People other than Christians can believe in God. Lol. To some people it's about having faith and releasing some control to a higher or another power. You don't seem to respect that friends have gone down "horrible paths with their lives" (potentially dealing with a degree of stigmatization in other regards) and in return they might not respect that you didn't risk doing the same. I'd personally rather a partner who had made a few wrong moves than someone who had not, and I'm not alone. If trouble comes a knocking I'd see them as more likely to be able to handle it, having had experience with it. You can't avoid stigmatization at all costs. If you're around people with that mindset (just do it) it's a trade-off for having stayed out of trouble. You seem to want it both ways.



EddyNash said:


> You could try just being geniune instead of trying to be a douche to look cool. Some girls from what I seen do want douche bags, but those are women with insecurities and other possible mental problems. Go for a normal girl, and dont just be around her hoping to score, be a true freind.


Define "normal" girl. Define "douchebag" - you seem to want to both stigmatize and yet avoid stigmatization... which can be seen as a fire and brimstone mentality and be a turn off.



broken_line said:


> Wait, is this the wrong way to proposition a girl? Maybe that's the issue here. ¯\_(ツ)_/¯


Yes. Lol.



broken_line said:


> Doesn't matter to me unless I need a passport. Plus I didn't say I would pay you so obviously not anything related to prostitution.
> 
> I don't know what a fatal attraction warranty means?!?
> 
> I do have standards. Have you looked in a mirror lately? You're smoking hot.. :shocked:


I could be psycho. Lol. You don't know me really at all. Guys with standards usually care about more than whether or not you're just hot. Especially if arranging a meet up requires a bit of work and money. As someone with standards I respect the same. I'd feel like you'd be giving yourself away as someone not in the position to have standards. And since you're really always in that position, options aside... I'd wonder if you had self esteem issues. That's not hot even if you're Brad Pitt.

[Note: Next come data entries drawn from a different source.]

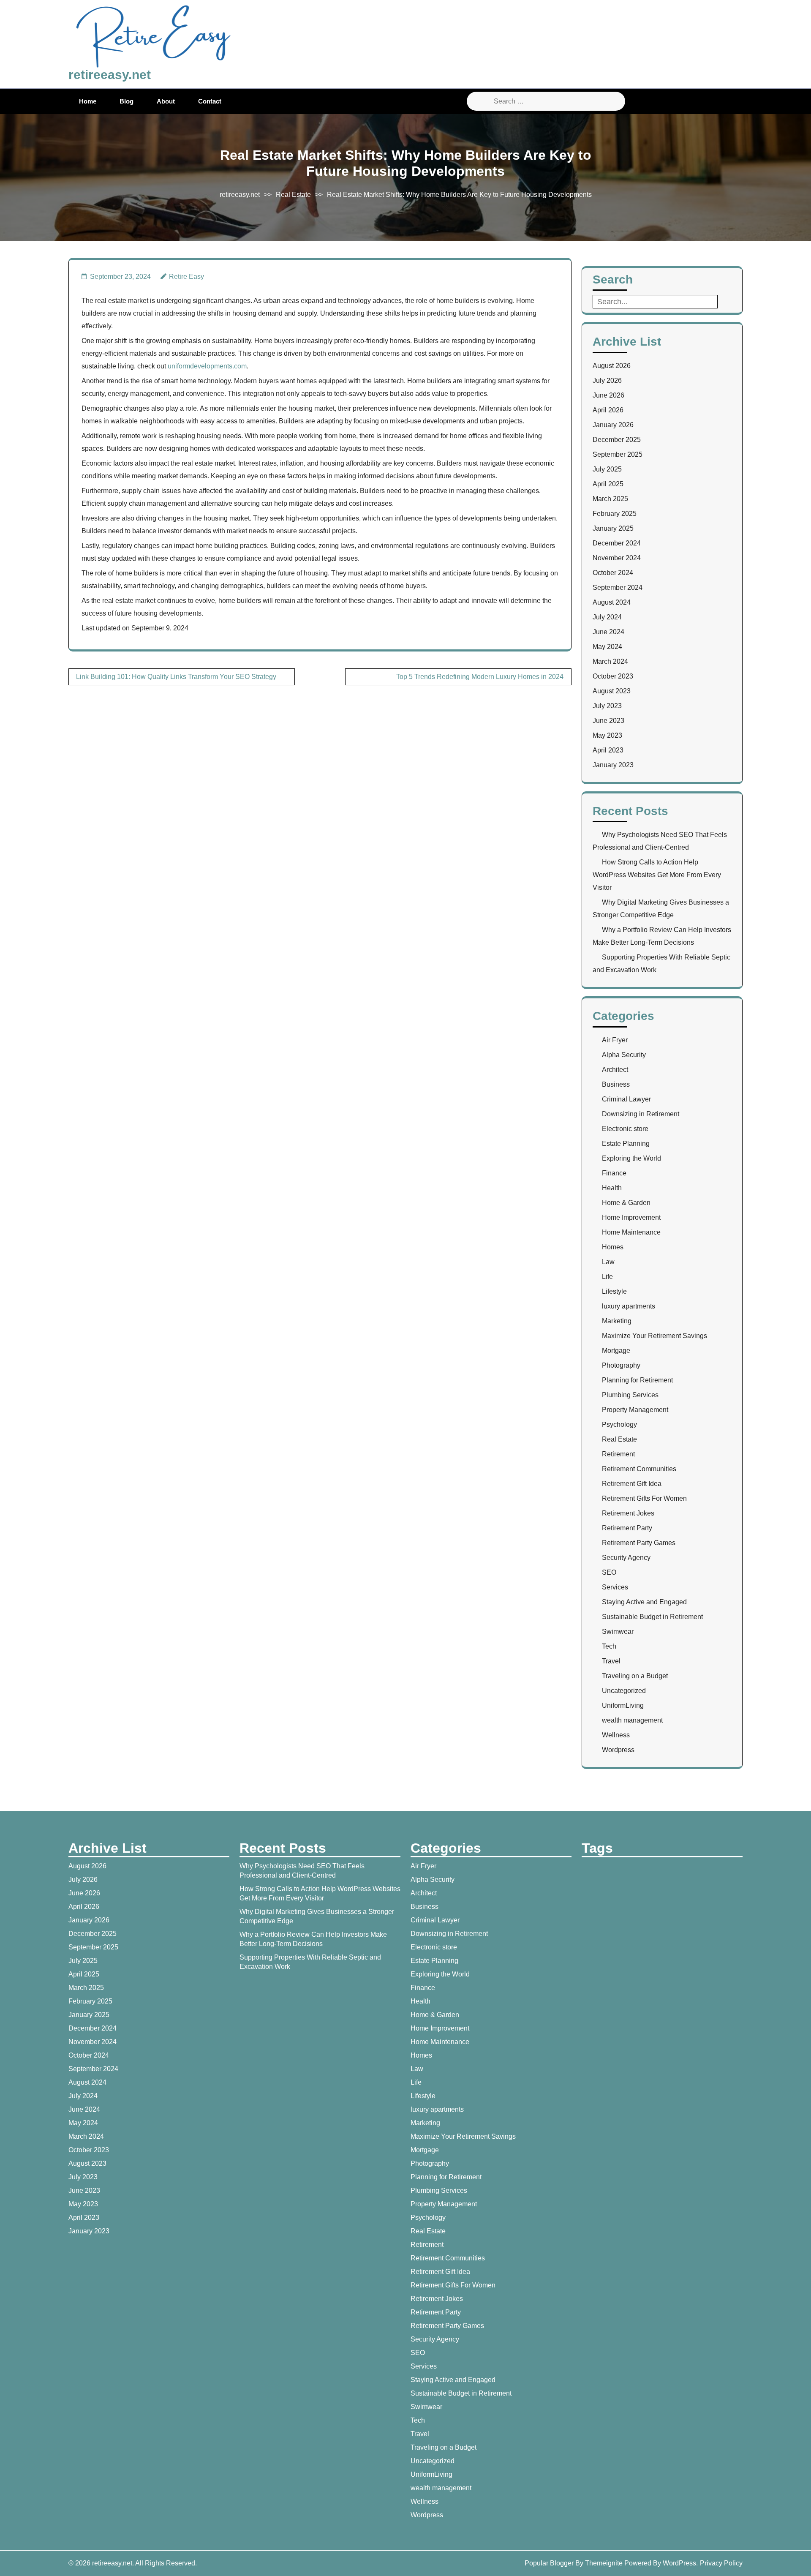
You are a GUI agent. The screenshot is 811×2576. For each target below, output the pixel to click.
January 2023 (613, 765)
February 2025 (615, 513)
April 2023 (608, 750)
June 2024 (608, 631)
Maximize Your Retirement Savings (654, 1335)
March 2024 (610, 661)
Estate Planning (626, 1143)
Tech (609, 1646)
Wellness (616, 1735)
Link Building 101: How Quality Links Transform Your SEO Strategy (176, 676)
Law (608, 1261)
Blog (126, 101)
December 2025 (617, 439)
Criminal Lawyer (626, 1099)
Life (607, 1276)
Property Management (635, 1409)
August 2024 (612, 602)
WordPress (679, 2563)
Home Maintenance (631, 1232)
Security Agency (626, 1557)
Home (87, 101)
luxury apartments (628, 1306)
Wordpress (618, 1749)
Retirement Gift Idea (631, 1483)
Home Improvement (631, 1217)
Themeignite (604, 2563)
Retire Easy (186, 276)
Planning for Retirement (637, 1380)
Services (615, 1587)
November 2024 (617, 558)
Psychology (619, 1424)
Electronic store (625, 1128)
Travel (611, 1661)
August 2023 (612, 691)
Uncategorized (624, 1690)
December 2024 (617, 543)
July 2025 (607, 469)
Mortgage (616, 1350)
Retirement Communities (639, 1468)
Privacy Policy (721, 2563)
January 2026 (613, 424)
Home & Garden (626, 1202)
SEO (609, 1572)
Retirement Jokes (628, 1513)
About (166, 101)
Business (616, 1084)
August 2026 (612, 365)
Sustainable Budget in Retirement (652, 1616)
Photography (621, 1365)
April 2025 (608, 484)
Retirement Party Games (638, 1542)
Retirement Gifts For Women (644, 1498)
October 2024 (613, 572)
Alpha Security (624, 1054)
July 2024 (607, 617)
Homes (612, 1247)
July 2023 (607, 705)
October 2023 (613, 676)
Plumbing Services (630, 1394)
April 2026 (608, 410)
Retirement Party (627, 1528)
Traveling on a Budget (635, 1675)
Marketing (616, 1321)
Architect (615, 1069)
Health (612, 1187)
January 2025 (613, 528)
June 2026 (608, 395)
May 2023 (607, 735)
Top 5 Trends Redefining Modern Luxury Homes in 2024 (479, 676)
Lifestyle (614, 1291)
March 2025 (610, 498)
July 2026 (607, 380)
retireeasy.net (109, 75)
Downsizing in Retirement (640, 1114)
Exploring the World (631, 1158)
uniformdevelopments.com (207, 366)
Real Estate (293, 194)
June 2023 (608, 720)
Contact (209, 101)
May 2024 (607, 646)
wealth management (632, 1720)
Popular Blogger (549, 2563)
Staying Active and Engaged (644, 1602)
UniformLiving (623, 1705)
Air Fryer (615, 1040)
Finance (614, 1173)
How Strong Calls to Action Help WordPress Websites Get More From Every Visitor (657, 875)
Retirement (618, 1454)
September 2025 (617, 454)
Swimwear (618, 1631)
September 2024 (617, 587)
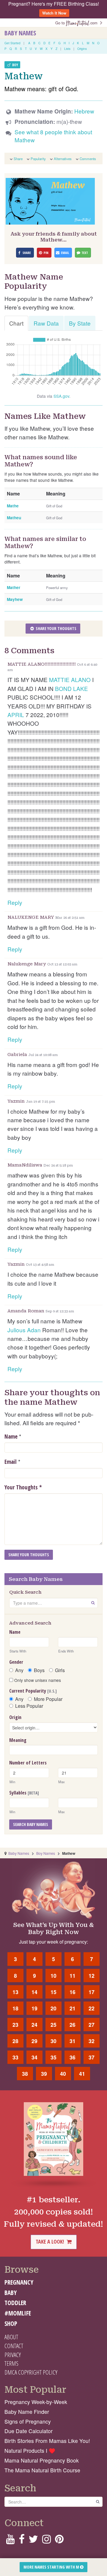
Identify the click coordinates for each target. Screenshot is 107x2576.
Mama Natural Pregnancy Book (41, 2460)
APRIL (15, 715)
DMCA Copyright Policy (30, 2372)
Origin (15, 1717)
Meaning (17, 1740)
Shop (10, 2323)
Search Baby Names (30, 1824)
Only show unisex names (37, 1680)
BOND (63, 688)
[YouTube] (10, 2540)
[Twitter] (33, 2540)
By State (80, 323)
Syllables (24, 1792)
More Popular (48, 1699)
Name (11, 1436)
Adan (34, 1330)
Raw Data (46, 323)
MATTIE (59, 679)
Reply (14, 902)
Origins (82, 49)
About (11, 2337)
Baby (10, 2292)
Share (18, 158)
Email (10, 1462)
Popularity (38, 158)
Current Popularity (33, 1691)
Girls (60, 1670)
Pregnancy (18, 2282)
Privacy (12, 2355)
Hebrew (84, 111)
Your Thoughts (23, 1487)
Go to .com (77, 23)
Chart (16, 323)
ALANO (81, 679)
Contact (13, 2346)
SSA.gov (61, 396)
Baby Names (20, 33)
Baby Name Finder (26, 2411)
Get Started (12, 43)
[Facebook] (21, 2540)
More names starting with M (51, 2567)
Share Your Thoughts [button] (55, 628)
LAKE (80, 688)
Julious (16, 1330)
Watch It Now (54, 13)
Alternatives (63, 158)
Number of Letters (28, 1762)
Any (19, 1670)
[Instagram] (46, 2540)
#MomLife (17, 2313)
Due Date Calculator (28, 2431)
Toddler (15, 2303)
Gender (16, 1662)
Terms (11, 2363)
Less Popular (29, 1706)
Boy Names (45, 1853)
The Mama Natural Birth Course (42, 2470)
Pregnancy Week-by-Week (35, 2401)
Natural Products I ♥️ (29, 2450)
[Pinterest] (59, 2540)
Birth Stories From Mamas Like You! (47, 2440)
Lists (67, 49)
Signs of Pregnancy (27, 2421)
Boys (39, 1670)
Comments (88, 158)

Lol. Conversely, exceptionally high standards can be a turn off too, if they're basically impossible to meet. (Dudes who tend to idealize women and put them on pedestals rather than acknowledge that they're just people).


----------



## MisterPerfect (Nov 20, 2015)

Veggie said:


> People other than Christians can believe in God. Lol. To some people it's about having faith and releasing some control to a higher or another power. You don't seem to respect that friends have gone down "horrible paths with their lives" (potentially dealing with a degree of stigmatization in other regards) and in return they might not respect that you didn't risk doing the same. I'd personally rather a partner who had made a few wrong moves than someone who had not, and I'm not alone. If trouble comes a knocking I'd see them as more likely to be able to handle it, having had experience with it. You can't avoid stigmatization at all costs. If you're around people with that mindset (just do it) it's a trade-off for having stayed out of trouble. You seem to want it both ways.
> 
> 
> 
> ...


That first part had 0 to do with anyone believing in god so that is entirely irreluvant. 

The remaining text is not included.